The most common genetic cause of Parkinson's disease (PD) is genetic mutations in the LRRK2 gene. However, the normal physiological role of this gene in the brain remains unclear. In a recent study headed by Brigham and Women's Hospital principal investigator, Jie Shen, PhD, of the Department of Neurology, the team uncovers the essential role of LRRK in the brain during aging that may help to shed light on the causes of PD in human patients. The findings are published in the journal Neuron.
LRRK gene knockout experiment in mice
The team generated LRRK-deficient mice where both the LRRK2 gene and the LRRK1 gene were inactivated using a genetic technique called gene knock out. These mice showed signs of age-dependent dopaminergic (DA) neuron degeneration. Surprisingly, this double knock out, where two genes are simultaneously rendered inoperative, caused mice to exhibit earlier mortality and body-weight loss but largely normal brain-weight. Mice with only one gene knocked out did not develop the age-dependent DA neuron degeneration that the double knock out mice experienced.

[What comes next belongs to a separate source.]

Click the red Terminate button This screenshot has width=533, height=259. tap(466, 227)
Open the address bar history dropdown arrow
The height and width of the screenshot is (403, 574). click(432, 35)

"A logical explanation for the lack of phenotypes in LRRK2 knockout mice was that the LRRK1 gene is still there to carry out normal LRRK function and compensate for the loss of LRRK2," said Shen. "So we generated the double knock out used in this study. With both LRRK genes removed, the double knockout mice lost the LRRK1 protection of the brain and developed age dependent degeneration."
In the study published in Neuron, the research team reports age-dependent, significant DA neuron degeneration in double knock out mice accompanied by several other complications including impaired autophagy-lysosomal pathways. Further analysis revealed increased programmed cell death, or apoptosis, and higher levels of alpha-synuclein, a hallmark of PD.
"These findings revealed an essential role of LRRK in the survival of DA neurons and in the regulation of the autophagy-lysosomal pathway in the aging brain," said Shen.